Selon la direction que prendront ces variables, la Fed pourrait assouplir les taux plus rapidement que nous ne l’avons prévu pour le moment ou adopter une approche encore plus prudente en ramenant la politique à un niveau neutre. Dans le tableau ci-dessous, nous expliquons comment différents scénarios pourraient influer sur les décisions de politique de la Fed et en présentons les répercussions pour le marché des taux.
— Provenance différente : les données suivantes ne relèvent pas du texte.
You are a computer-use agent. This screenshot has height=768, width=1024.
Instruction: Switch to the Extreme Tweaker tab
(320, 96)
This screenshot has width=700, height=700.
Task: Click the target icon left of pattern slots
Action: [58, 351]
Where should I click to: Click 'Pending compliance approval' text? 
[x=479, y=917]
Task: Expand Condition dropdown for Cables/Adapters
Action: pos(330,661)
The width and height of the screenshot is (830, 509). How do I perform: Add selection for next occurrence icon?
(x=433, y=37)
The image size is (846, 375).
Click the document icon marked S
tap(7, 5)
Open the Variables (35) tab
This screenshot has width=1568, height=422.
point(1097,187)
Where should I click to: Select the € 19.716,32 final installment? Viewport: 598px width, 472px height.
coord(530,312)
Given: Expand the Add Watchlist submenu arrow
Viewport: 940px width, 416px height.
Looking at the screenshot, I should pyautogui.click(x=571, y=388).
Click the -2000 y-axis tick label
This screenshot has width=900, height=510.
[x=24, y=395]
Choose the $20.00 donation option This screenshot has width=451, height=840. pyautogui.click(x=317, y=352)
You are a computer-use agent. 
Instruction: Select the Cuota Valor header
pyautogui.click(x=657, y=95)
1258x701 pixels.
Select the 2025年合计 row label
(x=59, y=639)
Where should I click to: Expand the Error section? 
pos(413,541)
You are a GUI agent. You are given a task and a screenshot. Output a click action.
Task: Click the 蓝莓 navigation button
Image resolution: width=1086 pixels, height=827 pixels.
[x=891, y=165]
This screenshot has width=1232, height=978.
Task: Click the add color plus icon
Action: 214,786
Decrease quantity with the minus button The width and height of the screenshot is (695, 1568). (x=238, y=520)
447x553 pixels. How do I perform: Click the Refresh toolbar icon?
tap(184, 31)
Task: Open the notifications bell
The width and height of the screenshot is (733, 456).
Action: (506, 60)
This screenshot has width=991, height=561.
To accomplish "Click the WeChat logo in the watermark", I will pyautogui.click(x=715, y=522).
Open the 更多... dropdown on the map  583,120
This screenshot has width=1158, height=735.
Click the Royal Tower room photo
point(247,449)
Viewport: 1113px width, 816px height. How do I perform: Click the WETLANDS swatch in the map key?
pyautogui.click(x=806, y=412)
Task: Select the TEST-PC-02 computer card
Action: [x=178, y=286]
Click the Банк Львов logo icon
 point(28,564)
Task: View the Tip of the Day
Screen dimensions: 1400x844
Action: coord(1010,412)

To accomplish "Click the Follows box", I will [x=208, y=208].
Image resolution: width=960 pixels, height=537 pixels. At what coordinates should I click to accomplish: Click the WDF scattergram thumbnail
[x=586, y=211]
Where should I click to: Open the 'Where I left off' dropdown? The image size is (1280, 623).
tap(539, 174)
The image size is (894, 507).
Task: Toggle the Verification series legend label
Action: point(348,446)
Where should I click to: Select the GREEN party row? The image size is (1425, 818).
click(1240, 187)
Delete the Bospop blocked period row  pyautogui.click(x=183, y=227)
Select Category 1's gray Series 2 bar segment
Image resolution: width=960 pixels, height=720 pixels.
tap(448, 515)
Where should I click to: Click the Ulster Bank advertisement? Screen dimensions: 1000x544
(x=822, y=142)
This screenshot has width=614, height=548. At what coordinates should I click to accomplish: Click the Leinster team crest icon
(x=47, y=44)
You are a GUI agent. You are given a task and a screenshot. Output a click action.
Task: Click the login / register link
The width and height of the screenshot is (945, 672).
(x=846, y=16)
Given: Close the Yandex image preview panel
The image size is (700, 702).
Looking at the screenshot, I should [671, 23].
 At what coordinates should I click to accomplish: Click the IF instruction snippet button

Nos attentes par rapport à un atterrissage en douceur sont maintenant de 60 %, comparativement à 35 % pour un atterrissage brutal.
Un atterrissage en douceur est plus probable en 2024
Mise à jour des prévisions de taux du Trésor
Compte tenu de la mise à jour des prévisions de la Fed, nous révisons nos prévisions à la hausse. Quelques changements méritent d’être mentionnés :
- Niveau des obligations à 10 ans à la fin de 2024 : Étant donné que nous prévoyons une réduction plus graduelle des taux de la Fed, nous nous attendons maintenant à ce que le taux des obligations à 10 ans termine l’année à 3,45 %. Ce résultat demeure inférieur aux attentes et aux prévisions du marché, car nous croyons que la Fed procédera à des réductions plus importantes que ce à quoi s’attend le marché. Même si l’on s’attend à d’autres baisses des taux obligataires, celles-ci devraient être plus graduelles que prévu.
- Report du creux des taux obligataires : Nous nous attendions à ce que les taux atteignent un creux au premier trimestre de 2025, mais nous avons repoussé cet événement au troisième trimestre de cette même année, lorsque les taux se rapprocheront d’un niveau neutre, à 3 %. Par ailleurs, comme nous sommes d’avis que le rythme des réductions en 2025 devrait ralentir, il est possible que les taux demeurent près de leur creux pendant un certain temps.
- Accentuation plus graduelle de la courbe : Comme la Fed devrait commencer à réduire les taux en mai, nous nous attendons toujours à ce que la courbe commence à s’accentuer au cours des prochains mois, mais à ce que l’accentuation soit plus graduelle. Nous prévoyons maintenant que l’accentuation maximale de la courbe se produira vers le milieu de 2025 et qu’elle oscillera à ces niveaux pendant un certain temps.